I needn’t have worried because the birds are so relaxed that we could approach them very closely and the 40-150mm was really ideal. I did try the Sigma for some extreme closeups but during midflight shots it refocused so slowly in C-AF mode that it couldn’t keep up with the birds’ speed. Again, I could have used the 300mm f/4 Pro. When I got home, I did some research and decided to take a chance and purchase a used copy of the 75-300mm f/4.8-6.7 II. It is very compact, optically quite sophisticated with 18 lenses in 13 groups with one Super ED element and two ED elements, and a true Olympus m43 lens capable of Pro Capture mode and fast focus. It is however a slow lens with mediocre reviews. And it also only cost me $350 USD.
I compared it to my 43rds 50-200mm SWD ($500), the Canon 300mm L f/4 non IS ($600) and the m43 40-150mm Pro with TC14 ($1200) conducting my MTF analyses as described in earlier blog entries. The lenses were tested at either 200mm f/6.1 or at 300mm f/7.
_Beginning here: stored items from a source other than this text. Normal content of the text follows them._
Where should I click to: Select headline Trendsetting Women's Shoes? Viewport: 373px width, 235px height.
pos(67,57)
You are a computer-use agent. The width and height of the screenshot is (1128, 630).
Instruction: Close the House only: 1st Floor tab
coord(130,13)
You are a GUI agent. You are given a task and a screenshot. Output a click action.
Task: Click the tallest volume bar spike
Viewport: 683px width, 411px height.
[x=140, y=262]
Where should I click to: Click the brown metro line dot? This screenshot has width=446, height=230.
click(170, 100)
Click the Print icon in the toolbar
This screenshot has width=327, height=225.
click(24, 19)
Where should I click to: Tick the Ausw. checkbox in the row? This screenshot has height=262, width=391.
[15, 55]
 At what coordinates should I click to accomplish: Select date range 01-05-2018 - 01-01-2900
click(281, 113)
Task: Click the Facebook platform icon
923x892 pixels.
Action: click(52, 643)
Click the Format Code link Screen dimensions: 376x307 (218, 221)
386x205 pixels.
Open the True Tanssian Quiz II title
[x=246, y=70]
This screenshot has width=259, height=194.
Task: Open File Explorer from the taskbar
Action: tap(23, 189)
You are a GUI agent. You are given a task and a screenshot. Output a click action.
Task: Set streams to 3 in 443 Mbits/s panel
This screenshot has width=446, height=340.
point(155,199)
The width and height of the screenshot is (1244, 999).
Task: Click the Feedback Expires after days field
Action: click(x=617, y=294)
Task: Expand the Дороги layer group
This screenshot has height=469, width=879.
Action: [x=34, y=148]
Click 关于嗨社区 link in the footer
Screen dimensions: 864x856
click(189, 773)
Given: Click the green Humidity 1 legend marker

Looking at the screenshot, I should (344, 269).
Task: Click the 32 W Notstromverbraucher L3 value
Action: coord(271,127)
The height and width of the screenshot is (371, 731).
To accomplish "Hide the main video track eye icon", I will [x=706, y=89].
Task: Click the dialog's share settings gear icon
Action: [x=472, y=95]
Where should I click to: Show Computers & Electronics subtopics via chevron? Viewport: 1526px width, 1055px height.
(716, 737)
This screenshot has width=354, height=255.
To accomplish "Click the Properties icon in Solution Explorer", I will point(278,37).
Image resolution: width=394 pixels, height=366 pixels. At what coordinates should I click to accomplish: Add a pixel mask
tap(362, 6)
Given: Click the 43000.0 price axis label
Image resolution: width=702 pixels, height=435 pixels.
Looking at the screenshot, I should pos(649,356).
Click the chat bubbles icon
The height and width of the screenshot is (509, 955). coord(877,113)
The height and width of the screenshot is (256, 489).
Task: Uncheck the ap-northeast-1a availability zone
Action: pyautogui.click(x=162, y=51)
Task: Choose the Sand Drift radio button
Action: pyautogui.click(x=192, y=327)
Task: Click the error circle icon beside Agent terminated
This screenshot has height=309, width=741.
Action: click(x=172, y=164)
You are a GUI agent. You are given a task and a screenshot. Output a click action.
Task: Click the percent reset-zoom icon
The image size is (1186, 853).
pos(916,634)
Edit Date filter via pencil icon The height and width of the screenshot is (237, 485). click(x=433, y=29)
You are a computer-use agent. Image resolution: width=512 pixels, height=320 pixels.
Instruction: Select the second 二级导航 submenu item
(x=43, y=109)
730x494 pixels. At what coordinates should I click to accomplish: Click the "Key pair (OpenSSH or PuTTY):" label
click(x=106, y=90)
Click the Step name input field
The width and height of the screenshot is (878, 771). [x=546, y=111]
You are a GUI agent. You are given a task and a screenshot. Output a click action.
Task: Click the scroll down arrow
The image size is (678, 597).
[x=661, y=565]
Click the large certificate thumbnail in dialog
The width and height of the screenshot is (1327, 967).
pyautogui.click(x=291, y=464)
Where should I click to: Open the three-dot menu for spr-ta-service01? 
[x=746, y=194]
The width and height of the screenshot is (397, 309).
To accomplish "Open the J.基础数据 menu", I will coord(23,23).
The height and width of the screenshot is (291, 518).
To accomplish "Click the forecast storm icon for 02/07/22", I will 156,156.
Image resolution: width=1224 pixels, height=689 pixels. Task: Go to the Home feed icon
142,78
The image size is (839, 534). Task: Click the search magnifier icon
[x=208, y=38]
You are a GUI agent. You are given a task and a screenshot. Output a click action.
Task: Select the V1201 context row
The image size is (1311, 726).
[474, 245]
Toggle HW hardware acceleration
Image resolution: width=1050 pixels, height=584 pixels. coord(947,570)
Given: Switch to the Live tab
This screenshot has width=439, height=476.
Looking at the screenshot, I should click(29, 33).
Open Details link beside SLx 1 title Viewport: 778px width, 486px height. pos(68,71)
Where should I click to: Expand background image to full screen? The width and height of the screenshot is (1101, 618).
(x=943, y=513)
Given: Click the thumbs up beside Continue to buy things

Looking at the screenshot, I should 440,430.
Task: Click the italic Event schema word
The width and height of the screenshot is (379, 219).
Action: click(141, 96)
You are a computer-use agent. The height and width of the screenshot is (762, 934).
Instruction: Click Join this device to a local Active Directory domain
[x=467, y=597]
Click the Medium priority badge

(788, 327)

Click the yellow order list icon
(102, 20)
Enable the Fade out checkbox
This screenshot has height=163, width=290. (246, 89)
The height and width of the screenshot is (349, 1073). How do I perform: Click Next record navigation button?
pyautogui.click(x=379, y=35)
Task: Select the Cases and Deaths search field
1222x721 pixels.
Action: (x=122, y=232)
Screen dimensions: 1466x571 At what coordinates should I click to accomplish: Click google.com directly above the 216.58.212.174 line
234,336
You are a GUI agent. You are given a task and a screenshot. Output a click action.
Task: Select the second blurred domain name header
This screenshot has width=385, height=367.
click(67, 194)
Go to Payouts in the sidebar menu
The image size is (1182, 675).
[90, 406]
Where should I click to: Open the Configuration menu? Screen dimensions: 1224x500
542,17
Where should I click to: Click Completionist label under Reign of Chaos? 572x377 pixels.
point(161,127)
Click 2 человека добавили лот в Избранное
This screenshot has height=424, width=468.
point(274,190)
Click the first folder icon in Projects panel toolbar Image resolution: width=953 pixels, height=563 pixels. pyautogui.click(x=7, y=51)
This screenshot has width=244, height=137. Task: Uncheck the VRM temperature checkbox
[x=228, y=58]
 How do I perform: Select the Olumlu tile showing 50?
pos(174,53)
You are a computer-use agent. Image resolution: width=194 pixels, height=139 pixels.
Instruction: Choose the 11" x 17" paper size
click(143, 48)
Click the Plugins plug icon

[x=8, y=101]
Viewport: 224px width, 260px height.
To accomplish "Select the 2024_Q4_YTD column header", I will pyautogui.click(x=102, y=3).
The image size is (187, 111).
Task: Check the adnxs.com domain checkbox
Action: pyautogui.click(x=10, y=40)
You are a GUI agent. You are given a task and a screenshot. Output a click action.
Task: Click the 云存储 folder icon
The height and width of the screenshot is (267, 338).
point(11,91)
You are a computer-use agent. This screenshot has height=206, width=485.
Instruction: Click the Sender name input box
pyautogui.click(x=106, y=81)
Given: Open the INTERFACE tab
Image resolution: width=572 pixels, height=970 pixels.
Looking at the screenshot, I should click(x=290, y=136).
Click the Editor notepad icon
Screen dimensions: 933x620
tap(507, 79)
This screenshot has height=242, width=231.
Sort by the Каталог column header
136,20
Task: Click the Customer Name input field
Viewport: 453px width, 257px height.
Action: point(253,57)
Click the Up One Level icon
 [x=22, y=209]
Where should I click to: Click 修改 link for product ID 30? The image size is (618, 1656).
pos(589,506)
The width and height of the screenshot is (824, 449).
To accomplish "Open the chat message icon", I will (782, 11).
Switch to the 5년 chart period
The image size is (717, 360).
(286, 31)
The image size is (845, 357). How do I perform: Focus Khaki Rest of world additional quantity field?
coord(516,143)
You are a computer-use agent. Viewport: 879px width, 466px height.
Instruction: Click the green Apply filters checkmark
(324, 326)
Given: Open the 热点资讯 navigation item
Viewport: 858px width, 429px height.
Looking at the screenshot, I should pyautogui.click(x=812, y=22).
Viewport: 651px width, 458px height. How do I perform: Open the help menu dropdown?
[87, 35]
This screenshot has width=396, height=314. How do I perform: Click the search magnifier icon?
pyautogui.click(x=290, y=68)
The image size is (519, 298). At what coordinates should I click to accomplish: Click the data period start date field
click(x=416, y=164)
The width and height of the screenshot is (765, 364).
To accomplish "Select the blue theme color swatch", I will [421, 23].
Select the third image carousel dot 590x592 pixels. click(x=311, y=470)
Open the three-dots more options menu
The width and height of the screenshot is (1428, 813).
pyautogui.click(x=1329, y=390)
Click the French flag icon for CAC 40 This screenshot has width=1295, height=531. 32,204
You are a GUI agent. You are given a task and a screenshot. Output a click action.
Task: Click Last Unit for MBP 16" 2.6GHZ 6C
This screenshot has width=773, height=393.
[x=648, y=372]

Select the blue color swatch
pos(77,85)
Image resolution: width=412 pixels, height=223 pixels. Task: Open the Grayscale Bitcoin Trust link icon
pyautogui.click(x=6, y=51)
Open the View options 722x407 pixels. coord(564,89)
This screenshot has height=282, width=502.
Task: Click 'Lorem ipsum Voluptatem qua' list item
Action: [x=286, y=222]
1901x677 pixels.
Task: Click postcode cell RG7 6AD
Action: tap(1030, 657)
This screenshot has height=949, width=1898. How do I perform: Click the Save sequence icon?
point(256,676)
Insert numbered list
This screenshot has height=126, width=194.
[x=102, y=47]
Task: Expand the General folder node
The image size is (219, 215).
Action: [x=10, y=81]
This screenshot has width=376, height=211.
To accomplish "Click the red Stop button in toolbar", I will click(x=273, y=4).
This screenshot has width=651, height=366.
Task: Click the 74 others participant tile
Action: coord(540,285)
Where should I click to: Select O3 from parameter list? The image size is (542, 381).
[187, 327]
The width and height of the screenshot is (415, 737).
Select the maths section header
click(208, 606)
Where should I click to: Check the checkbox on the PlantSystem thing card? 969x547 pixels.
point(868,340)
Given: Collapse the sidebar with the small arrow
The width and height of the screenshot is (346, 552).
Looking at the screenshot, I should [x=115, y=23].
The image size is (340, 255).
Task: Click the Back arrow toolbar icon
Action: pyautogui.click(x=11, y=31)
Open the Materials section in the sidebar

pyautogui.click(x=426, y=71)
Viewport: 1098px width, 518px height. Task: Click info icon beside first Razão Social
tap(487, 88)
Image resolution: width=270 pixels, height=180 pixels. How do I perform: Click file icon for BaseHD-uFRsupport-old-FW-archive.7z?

From left to right: Zuiko 75-300mm, Zuiko 50-200mm SWD, Canon 300mm f/4, Zuiko 40-150mm Pro
Here are the MTF curves with MTF10 in red and MTF30 in green. The top row from left to right: Zuiko 75-300 at 200mm, Zuiko 75-300 at 300mm, Zuiko 40-150mm at 200mm. The second row from left to right: Zuiko 50-200mm SWD at 200mm, Canon 300mm at 200mm with Metabones Speedbooster T Ultra, Canon 300mm at 300mm.The full sized graphs can be seen here: https://dl.dropboxusercontent.com/u/4852049/MTFmontage6.jpg
Here are the actual ISO 12233 resolution charts.The 50% sized chart can be seen here: https://dl.dropboxusercontent.com/u/4852049/MTFChartMontage6.jpg
My copy of the 75-300mm is actually pretty good, it performs better at 300mm then at 200mm which is opposite to what other reviews have found. But then there is an awful lot of variability in the performance of mass produced camera lenses. Some will be far better and far worse than average. The 40-150mm Pro even with the TC14 doesn’t disappoint. What is surprising is how good the Canon 300mm L is, especially with the Speedbooster T Ultra. My only concern is that the Canon likely doesn’t focus as fast or as accurately with whatever smart adaptor I would be using as compared to a native m43 lens. I have to give the 75-300mm a real world test but for the time being enjoy the Great Horned Owl.
Some bird shots cropped at 100% from left to right: Zuiko 40-150mm PRO @ 210mm f/6.3, Zuiko 75-300 @ 208mm f/6.3, Zuiko 75-300 @ 300mm f/6.7 . Even when enlarged to greater than 100% the images all hold up well and the 75-300 appears to be as good as the 40-150 PRO lens to the eye with objects this small.